(Exercise prompt) Give back all of the data exactly as written.

▬▬▬▬▬▬

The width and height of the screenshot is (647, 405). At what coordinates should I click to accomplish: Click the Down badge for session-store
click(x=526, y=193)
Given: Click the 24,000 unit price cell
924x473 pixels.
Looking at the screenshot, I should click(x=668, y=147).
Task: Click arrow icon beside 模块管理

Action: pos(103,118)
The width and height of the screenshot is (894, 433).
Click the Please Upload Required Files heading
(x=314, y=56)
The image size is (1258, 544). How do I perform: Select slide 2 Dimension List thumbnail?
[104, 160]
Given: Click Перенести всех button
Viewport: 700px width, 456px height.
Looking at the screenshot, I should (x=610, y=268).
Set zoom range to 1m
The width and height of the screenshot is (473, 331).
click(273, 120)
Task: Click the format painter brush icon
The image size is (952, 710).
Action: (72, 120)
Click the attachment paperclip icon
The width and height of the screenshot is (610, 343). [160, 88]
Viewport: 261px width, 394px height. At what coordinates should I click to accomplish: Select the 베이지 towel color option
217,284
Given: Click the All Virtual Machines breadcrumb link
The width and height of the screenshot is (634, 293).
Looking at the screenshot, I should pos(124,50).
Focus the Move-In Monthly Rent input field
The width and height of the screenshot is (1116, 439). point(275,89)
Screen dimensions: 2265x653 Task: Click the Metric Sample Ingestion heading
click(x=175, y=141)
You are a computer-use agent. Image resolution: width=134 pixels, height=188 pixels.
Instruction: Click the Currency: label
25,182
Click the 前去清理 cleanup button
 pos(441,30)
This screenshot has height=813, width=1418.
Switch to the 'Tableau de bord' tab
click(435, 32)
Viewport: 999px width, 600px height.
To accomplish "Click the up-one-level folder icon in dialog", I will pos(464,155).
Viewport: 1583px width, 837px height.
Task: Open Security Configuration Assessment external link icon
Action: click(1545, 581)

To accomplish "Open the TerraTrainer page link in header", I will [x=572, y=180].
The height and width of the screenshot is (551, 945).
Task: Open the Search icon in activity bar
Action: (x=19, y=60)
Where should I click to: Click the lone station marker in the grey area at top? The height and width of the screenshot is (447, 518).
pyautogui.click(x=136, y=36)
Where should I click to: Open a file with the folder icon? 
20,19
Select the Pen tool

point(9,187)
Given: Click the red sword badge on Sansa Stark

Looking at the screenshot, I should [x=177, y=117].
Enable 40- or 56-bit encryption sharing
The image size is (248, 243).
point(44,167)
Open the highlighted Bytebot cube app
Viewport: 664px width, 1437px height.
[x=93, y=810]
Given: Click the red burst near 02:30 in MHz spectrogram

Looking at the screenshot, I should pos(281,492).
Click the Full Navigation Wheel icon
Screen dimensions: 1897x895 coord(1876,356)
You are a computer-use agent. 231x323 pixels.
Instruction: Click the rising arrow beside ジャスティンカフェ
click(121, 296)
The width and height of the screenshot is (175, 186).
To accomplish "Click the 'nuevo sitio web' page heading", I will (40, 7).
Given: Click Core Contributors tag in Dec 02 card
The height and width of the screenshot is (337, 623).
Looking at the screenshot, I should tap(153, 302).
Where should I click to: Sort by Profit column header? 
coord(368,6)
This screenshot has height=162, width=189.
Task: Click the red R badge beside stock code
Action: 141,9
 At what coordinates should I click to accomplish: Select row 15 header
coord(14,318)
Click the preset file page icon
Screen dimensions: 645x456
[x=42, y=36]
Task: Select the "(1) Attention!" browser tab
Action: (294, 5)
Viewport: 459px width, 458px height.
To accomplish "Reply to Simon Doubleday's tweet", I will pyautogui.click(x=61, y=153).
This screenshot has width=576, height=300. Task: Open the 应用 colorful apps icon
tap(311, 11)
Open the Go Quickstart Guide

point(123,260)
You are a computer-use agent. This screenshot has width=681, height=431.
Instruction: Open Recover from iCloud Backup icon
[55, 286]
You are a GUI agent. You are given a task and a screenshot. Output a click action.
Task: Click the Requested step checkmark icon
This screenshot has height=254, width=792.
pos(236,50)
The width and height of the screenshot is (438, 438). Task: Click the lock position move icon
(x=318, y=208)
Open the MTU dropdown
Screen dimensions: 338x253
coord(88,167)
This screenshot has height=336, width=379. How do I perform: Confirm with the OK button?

▬▬▬▬▬▬

(Answer area)
The width and height of the screenshot is (647, 405). At what coordinates should I click to accomplish: Click the Down badge for session-store
click(x=526, y=193)
Given: Click the 24,000 unit price cell
924x473 pixels.
Looking at the screenshot, I should click(x=668, y=147).
Task: Click arrow icon beside 模块管理

Action: pos(103,118)
The width and height of the screenshot is (894, 433).
Click the Please Upload Required Files heading
(x=314, y=56)
The image size is (1258, 544). How do I perform: Select slide 2 Dimension List thumbnail?
[104, 160]
Given: Click Перенести всех button
Viewport: 700px width, 456px height.
Looking at the screenshot, I should (x=610, y=268).
Set zoom range to 1m
The width and height of the screenshot is (473, 331).
click(273, 120)
Task: Click the format painter brush icon
The image size is (952, 710).
Action: (72, 120)
Click the attachment paperclip icon
The width and height of the screenshot is (610, 343). [160, 88]
Viewport: 261px width, 394px height. At what coordinates should I click to accomplish: Select the 베이지 towel color option
217,284
Given: Click the All Virtual Machines breadcrumb link
The width and height of the screenshot is (634, 293).
Looking at the screenshot, I should pos(124,50).
Focus the Move-In Monthly Rent input field
The width and height of the screenshot is (1116, 439). point(275,89)
Screen dimensions: 2265x653 Task: Click the Metric Sample Ingestion heading
click(x=175, y=141)
You are a computer-use agent. Image resolution: width=134 pixels, height=188 pixels.
Instruction: Click the Currency: label
25,182
Click the 前去清理 cleanup button
 pos(441,30)
This screenshot has height=813, width=1418.
Switch to the 'Tableau de bord' tab
click(435, 32)
Viewport: 999px width, 600px height.
To accomplish "Click the up-one-level folder icon in dialog", I will pos(464,155).
Viewport: 1583px width, 837px height.
Task: Open Security Configuration Assessment external link icon
Action: click(1545, 581)

To accomplish "Open the TerraTrainer page link in header", I will [x=572, y=180].
The height and width of the screenshot is (551, 945).
Task: Open the Search icon in activity bar
Action: (x=19, y=60)
Where should I click to: Click the lone station marker in the grey area at top? The height and width of the screenshot is (447, 518).
pyautogui.click(x=136, y=36)
Where should I click to: Open a file with the folder icon? 
20,19
Select the Pen tool

point(9,187)
Given: Click the red sword badge on Sansa Stark

Looking at the screenshot, I should [x=177, y=117].
Enable 40- or 56-bit encryption sharing
The image size is (248, 243).
point(44,167)
Open the highlighted Bytebot cube app
Viewport: 664px width, 1437px height.
[x=93, y=810]
Given: Click the red burst near 02:30 in MHz spectrogram

Looking at the screenshot, I should pos(281,492).
Click the Full Navigation Wheel icon
Screen dimensions: 1897x895 coord(1876,356)
You are a computer-use agent. 231x323 pixels.
Instruction: Click the rising arrow beside ジャスティンカフェ
click(121, 296)
The width and height of the screenshot is (175, 186).
To accomplish "Click the 'nuevo sitio web' page heading", I will (40, 7).
Given: Click Core Contributors tag in Dec 02 card
The height and width of the screenshot is (337, 623).
Looking at the screenshot, I should tap(153, 302).
Where should I click to: Sort by Profit column header? 
coord(368,6)
This screenshot has height=162, width=189.
Task: Click the red R badge beside stock code
Action: 141,9
 At what coordinates should I click to accomplish: Select row 15 header
coord(14,318)
Click the preset file page icon
Screen dimensions: 645x456
[x=42, y=36]
Task: Select the "(1) Attention!" browser tab
Action: (294, 5)
Viewport: 459px width, 458px height.
To accomplish "Reply to Simon Doubleday's tweet", I will pyautogui.click(x=61, y=153).
This screenshot has width=576, height=300. Task: Open the 应用 colorful apps icon
tap(311, 11)
Open the Go Quickstart Guide

point(123,260)
You are a computer-use agent. This screenshot has width=681, height=431.
Instruction: Open Recover from iCloud Backup icon
[55, 286]
You are a GUI agent. You are given a task and a screenshot. Output a click action.
Task: Click the Requested step checkmark icon
This screenshot has height=254, width=792.
pos(236,50)
The width and height of the screenshot is (438, 438). Task: Click the lock position move icon
(x=318, y=208)
Open the MTU dropdown
Screen dimensions: 338x253
coord(88,167)
This screenshot has height=336, width=379. How do I perform: Confirm with the OK button?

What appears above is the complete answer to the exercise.